Tim peneliti University of Sheffield di Inggris memodifikasi kamera ultraviolet SO2 untuk memprediksi letusan gunung berapi.
Emisi gas adalah manifestasi dari aktivitas yang terjadi di bawah permukaan gunung berapi. Cara mengukur yang peneliti inisiasi ini memungkinkan mereka melihat hal-hal yang tidak dapat dilihat dari permukaan. Pengetahuan ini sangat penting untuk pemantauan bahaya dan prediksi letusan gunung berapi di masa depan.
Sejak pertengahan tahun 2000-an, kamera ultraviolet SO2 telah menjadi alat penting untuk mengukur emisi. Namun, kampanye pengukuran harus disertai memudahkan pengguna. Hal ini membuat kamera SO2 tidak cocok untuk memperoleh kumpulan data jangka panjang.
Demi mendapatkan data pemantauan jangka panjang yang lebih baik, tim peneliti internasional terus mengembangkan kamera SO2. Mereka saat ini telah menerbitkan artikel tentang desain kamera dan dua set data awal di Frontiers in Earth Science.
“Instrumen kami menggunakan sensor yang tidak berbeda dengan sensor kamera smartphone. Alat tersebut telah dimodifikasi agar peka terhadap sinar ultraviolet. Hingga memungkinkan deteksi SO2,” kata Dr. Thomas Wilkes, peneliti di University of Sheffield.

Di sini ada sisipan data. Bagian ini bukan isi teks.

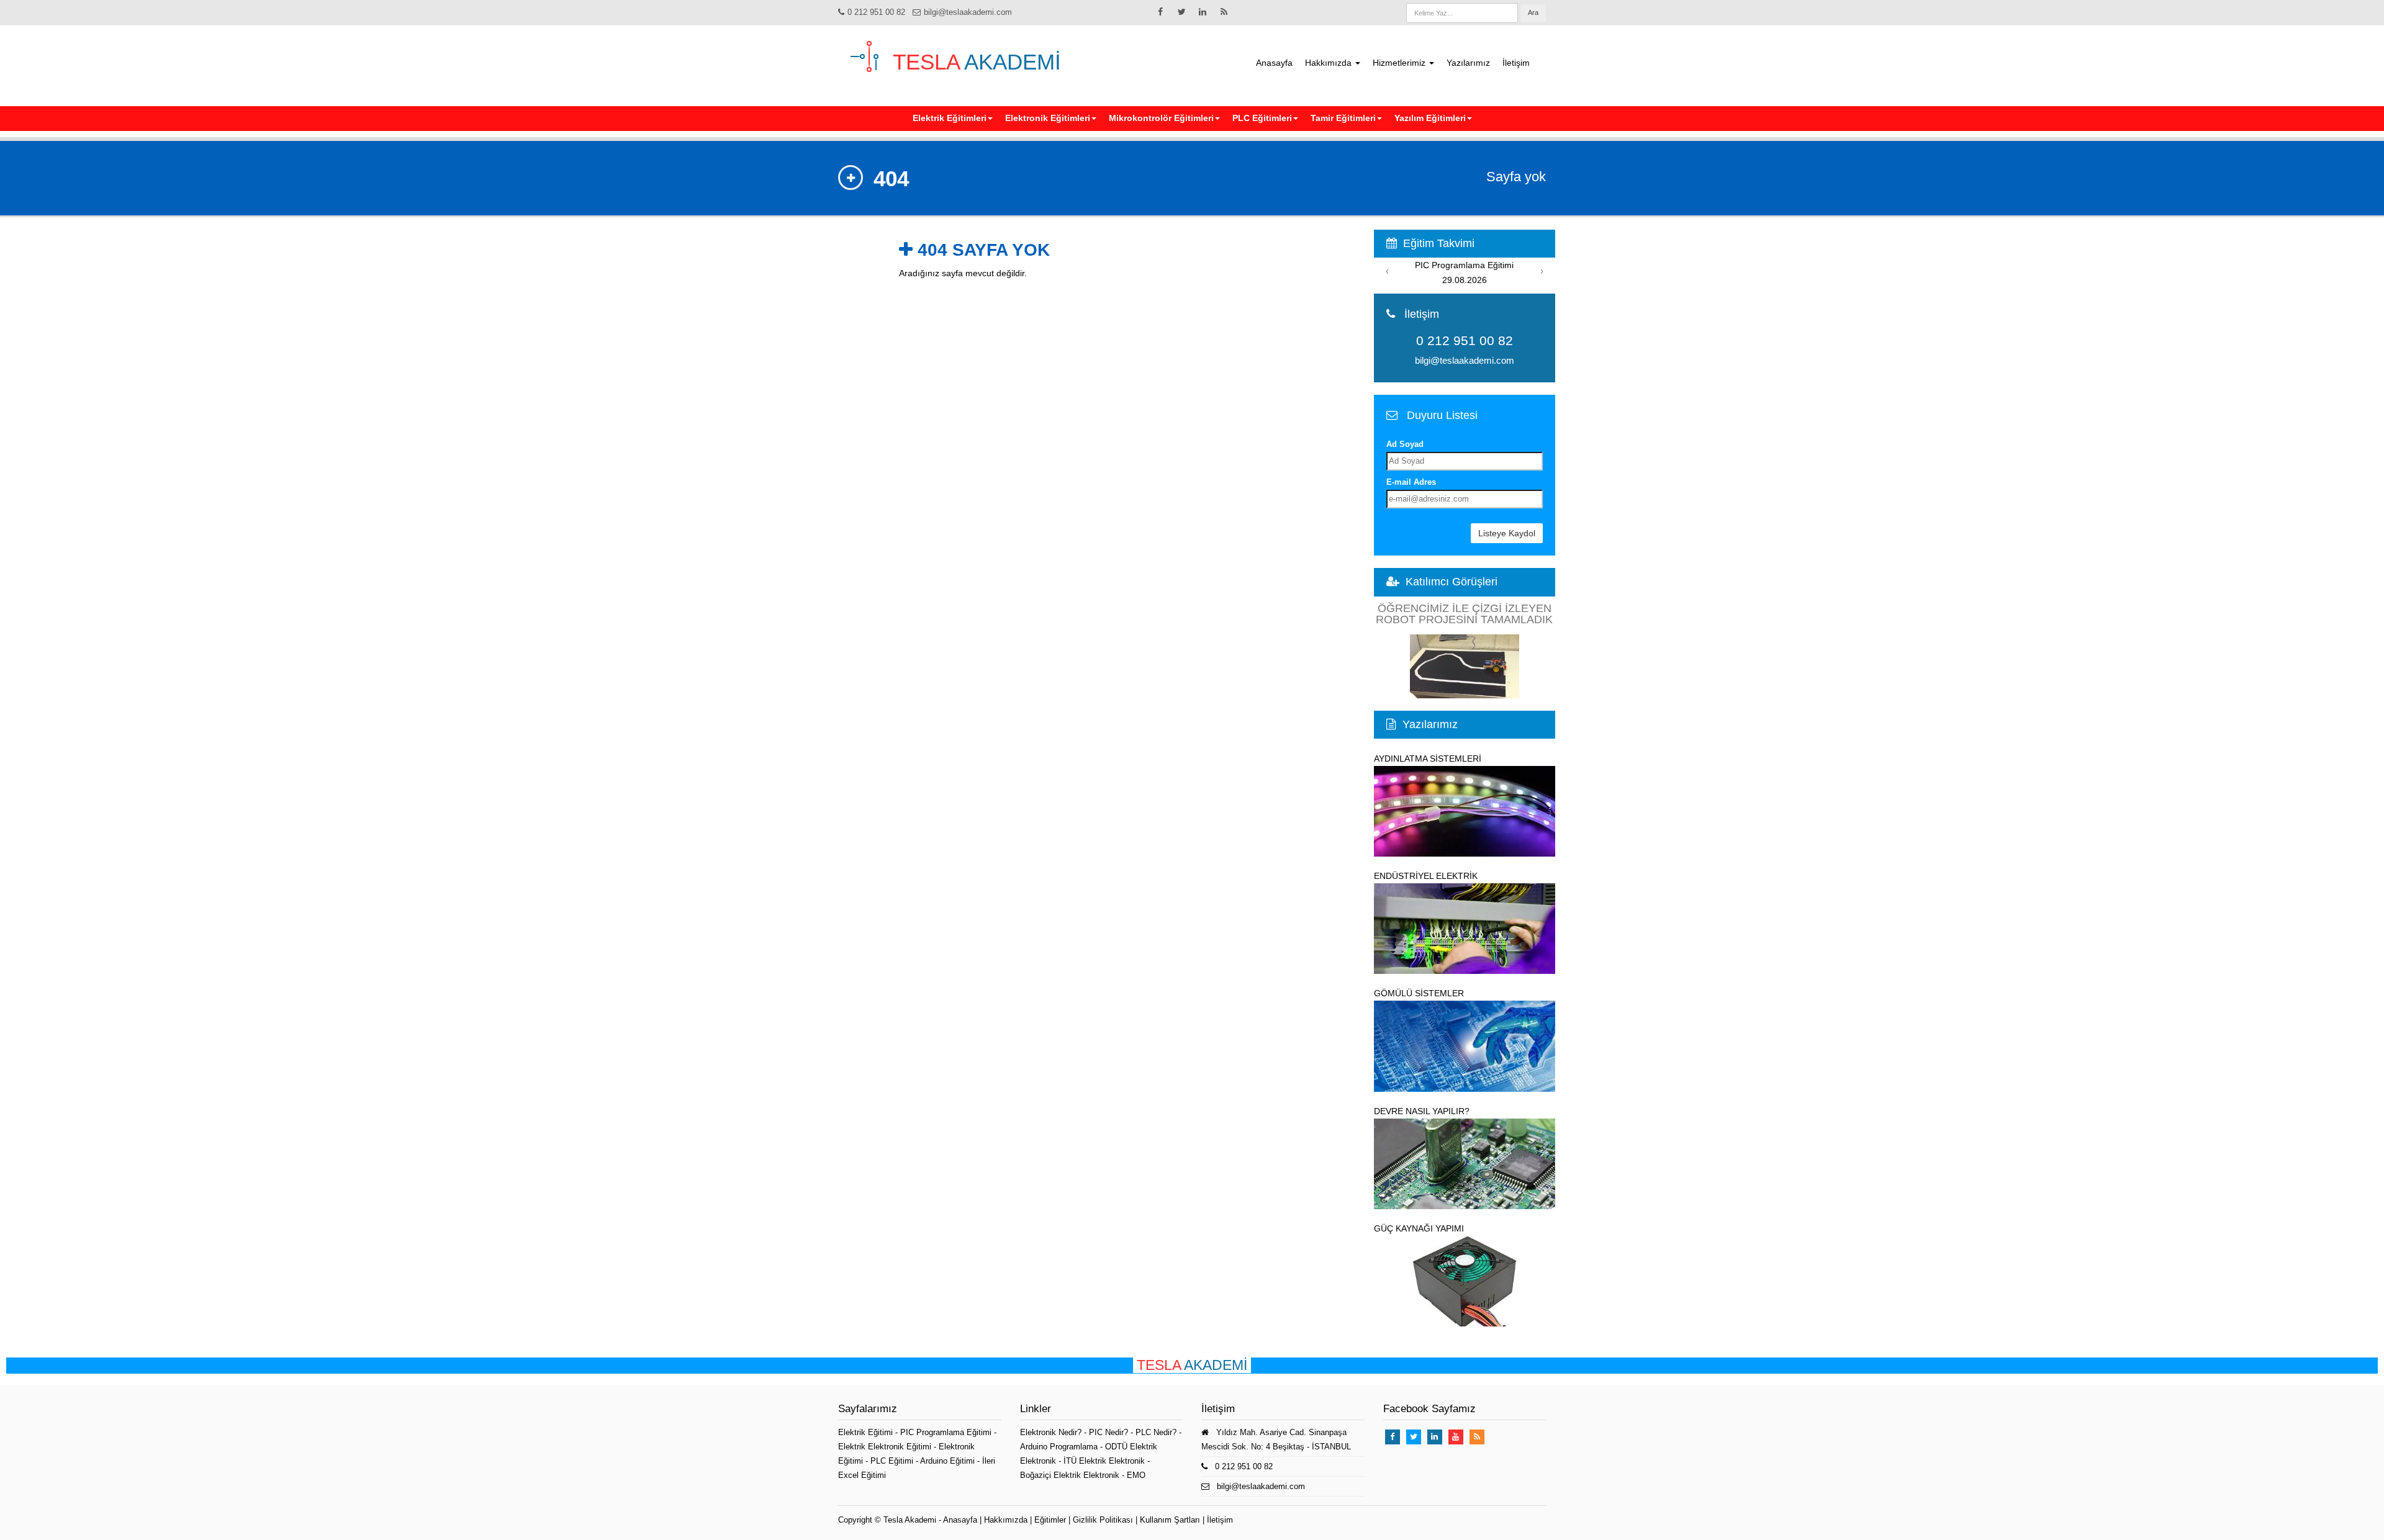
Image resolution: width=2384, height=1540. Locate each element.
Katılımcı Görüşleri (1451, 581)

Kamera Lebih Murah dan Hemat Daya
Kamera SO2 yang para peneliti tingkatkan ini jauh lebih murah dan mengkonsumsi lebih sedikit daya daripada model sebelumnya.
Para peneliti juga mengenalkan perangkat lunak yang mudah penggunaannya dan tersedia secara gratis. Tujuannya untuk mengontrol instrumen dan memproses data yang diperoleh dengan cara yang ampuh.
“Keterjangkauan dan keramahan bagi pengguna membuat kamera lebih banyak ahli vulkanologi akses. Hal ini mungkin tidak memiliki akses ke kumpulan data yang berisi tingkat emisi gas yang akurat,” ucap Wilkes.
Selain itu, konsumsi daya sistem ini rendah dengan rata-rata 3,75 watt, hanya ada sedikit tenaga surya yang bisa dimanfaatkan. Hal ini akan sangat bermanfaat bagi kamera yang beroperasi dengan panel surya atau baterai yang lebih sedikit atau lebih kecil.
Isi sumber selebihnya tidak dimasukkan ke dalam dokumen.